- [Work required]: Copy out the records verbatim, from the line containing "coordinates (710, 325)." through the line containing "pyautogui.click(x=226, y=66)", both lines included.

------ Supplied data ------

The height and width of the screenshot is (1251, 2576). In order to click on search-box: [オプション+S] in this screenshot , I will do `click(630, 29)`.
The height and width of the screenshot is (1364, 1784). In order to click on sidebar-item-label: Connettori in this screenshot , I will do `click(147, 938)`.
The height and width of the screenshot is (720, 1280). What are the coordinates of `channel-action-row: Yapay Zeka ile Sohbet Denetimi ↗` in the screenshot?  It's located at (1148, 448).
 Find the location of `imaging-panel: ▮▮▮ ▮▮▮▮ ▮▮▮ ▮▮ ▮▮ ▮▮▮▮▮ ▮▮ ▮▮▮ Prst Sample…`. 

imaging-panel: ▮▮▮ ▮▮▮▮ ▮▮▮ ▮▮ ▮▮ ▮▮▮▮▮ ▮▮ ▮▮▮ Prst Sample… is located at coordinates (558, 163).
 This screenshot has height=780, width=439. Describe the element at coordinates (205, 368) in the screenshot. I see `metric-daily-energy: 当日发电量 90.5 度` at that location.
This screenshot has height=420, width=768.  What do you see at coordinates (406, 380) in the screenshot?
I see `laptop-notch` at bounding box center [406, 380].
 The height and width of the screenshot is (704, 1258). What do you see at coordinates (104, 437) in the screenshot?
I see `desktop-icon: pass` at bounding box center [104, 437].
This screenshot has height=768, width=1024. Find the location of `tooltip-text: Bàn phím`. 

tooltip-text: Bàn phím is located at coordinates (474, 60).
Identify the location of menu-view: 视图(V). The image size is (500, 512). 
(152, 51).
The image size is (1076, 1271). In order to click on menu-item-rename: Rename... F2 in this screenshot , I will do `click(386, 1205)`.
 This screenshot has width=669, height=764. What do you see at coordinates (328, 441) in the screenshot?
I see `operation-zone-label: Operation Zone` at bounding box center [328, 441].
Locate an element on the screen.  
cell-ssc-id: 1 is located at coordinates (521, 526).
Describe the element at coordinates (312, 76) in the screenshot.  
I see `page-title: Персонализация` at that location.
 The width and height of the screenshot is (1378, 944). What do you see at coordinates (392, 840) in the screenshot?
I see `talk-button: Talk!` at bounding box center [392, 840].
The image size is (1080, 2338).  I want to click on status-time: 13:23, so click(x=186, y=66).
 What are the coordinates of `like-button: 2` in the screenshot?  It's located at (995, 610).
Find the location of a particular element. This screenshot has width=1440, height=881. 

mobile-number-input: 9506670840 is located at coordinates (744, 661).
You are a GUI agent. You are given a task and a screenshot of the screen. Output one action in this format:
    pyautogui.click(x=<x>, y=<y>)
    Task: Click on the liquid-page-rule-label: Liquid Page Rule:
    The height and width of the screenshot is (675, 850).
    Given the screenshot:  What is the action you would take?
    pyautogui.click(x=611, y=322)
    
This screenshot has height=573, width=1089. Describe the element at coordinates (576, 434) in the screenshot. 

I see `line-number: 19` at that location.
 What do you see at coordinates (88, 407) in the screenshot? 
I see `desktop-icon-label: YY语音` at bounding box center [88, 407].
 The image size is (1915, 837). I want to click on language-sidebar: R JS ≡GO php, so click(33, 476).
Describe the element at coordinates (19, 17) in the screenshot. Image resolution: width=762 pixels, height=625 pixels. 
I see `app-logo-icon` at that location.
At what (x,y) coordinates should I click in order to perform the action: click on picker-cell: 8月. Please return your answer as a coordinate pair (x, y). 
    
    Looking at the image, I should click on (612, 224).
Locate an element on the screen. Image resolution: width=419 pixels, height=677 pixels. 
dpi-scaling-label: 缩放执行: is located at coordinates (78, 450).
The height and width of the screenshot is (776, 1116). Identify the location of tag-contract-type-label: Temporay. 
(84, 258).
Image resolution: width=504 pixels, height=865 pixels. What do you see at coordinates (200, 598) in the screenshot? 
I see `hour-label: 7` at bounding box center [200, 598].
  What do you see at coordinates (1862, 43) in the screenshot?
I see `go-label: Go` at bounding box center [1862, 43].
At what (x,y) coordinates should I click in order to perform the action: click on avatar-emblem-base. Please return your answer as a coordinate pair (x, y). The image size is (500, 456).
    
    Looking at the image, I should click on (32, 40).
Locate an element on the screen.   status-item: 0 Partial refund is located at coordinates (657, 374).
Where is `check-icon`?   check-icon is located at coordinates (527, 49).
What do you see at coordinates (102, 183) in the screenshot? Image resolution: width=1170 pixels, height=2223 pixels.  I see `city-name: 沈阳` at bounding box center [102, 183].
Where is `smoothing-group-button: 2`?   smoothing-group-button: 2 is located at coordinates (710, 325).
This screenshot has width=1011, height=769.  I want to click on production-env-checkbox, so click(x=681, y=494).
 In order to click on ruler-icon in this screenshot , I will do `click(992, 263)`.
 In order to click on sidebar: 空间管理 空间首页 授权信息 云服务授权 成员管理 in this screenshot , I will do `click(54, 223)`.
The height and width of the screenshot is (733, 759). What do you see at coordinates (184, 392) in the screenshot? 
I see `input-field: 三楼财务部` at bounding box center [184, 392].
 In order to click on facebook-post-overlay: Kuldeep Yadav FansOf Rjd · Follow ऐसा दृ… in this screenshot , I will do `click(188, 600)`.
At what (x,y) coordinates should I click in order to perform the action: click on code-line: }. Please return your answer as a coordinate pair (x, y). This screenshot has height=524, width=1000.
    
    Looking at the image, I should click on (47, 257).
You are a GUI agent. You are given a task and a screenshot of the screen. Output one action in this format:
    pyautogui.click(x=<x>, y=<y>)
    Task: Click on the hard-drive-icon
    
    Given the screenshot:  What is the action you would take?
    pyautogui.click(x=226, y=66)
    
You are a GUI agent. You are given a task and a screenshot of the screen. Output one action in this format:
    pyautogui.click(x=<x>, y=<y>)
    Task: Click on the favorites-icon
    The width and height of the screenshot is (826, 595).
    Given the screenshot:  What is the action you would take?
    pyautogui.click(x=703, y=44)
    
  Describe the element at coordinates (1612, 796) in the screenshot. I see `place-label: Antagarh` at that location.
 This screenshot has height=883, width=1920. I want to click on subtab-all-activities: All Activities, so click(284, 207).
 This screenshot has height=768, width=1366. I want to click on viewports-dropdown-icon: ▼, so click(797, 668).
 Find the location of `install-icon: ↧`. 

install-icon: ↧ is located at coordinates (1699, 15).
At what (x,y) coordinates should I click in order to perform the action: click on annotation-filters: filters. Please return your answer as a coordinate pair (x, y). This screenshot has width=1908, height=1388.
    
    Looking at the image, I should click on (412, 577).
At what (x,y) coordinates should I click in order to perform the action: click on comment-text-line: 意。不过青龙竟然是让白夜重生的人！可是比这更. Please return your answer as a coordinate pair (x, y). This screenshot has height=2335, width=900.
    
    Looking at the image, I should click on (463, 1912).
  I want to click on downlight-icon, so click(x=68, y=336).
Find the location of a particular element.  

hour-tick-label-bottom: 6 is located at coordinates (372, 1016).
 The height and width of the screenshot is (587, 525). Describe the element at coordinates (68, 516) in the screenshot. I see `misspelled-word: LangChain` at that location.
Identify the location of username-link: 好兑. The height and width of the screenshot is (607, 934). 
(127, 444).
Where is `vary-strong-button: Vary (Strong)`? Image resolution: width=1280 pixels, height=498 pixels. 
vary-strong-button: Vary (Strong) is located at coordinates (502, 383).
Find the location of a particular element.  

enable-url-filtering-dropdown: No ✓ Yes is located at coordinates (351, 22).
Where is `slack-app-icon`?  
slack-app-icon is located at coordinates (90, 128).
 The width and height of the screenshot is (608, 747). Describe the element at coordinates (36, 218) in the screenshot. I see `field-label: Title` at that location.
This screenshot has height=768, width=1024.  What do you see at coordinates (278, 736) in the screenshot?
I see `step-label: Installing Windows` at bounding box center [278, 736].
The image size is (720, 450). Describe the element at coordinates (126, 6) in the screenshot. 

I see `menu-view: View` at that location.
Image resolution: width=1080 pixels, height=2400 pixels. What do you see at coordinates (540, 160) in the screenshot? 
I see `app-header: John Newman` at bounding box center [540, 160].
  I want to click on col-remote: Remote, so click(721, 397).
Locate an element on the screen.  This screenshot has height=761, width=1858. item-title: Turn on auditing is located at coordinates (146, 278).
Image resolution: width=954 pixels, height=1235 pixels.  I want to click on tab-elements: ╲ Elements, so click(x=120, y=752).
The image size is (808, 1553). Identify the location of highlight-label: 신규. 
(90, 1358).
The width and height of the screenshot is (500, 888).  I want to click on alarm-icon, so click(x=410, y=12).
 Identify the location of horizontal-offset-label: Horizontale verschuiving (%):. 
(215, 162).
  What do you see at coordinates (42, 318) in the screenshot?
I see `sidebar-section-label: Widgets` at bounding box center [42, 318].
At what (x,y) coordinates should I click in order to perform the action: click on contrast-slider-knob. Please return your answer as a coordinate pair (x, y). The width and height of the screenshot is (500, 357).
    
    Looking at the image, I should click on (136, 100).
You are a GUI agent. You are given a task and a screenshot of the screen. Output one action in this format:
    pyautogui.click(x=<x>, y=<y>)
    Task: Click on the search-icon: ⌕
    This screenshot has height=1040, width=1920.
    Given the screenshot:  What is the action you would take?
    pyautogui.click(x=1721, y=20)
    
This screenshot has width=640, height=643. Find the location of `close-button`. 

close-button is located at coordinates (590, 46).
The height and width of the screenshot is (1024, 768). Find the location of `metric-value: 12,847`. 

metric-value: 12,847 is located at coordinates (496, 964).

------

- [Exercise answer]:
Where is `smoothing-group-button: 2`?   smoothing-group-button: 2 is located at coordinates (710, 325).
This screenshot has width=1011, height=769.  I want to click on production-env-checkbox, so click(x=681, y=494).
 In order to click on ruler-icon in this screenshot , I will do `click(992, 263)`.
 In order to click on sidebar: 空间管理 空间首页 授权信息 云服务授权 成员管理 in this screenshot , I will do `click(54, 223)`.
The height and width of the screenshot is (733, 759). What do you see at coordinates (184, 392) in the screenshot? 
I see `input-field: 三楼财务部` at bounding box center [184, 392].
 In order to click on facebook-post-overlay: Kuldeep Yadav FansOf Rjd · Follow ऐसा दृ… in this screenshot , I will do `click(188, 600)`.
At what (x,y) coordinates should I click in order to perform the action: click on code-line: }. Please return your answer as a coordinate pair (x, y). This screenshot has height=524, width=1000.
    
    Looking at the image, I should click on (47, 257).
You are a GUI agent. You are given a task and a screenshot of the screen. Output one action in this format:
    pyautogui.click(x=<x>, y=<y>)
    Task: Click on the hard-drive-icon
    
    Given the screenshot:  What is the action you would take?
    pyautogui.click(x=226, y=66)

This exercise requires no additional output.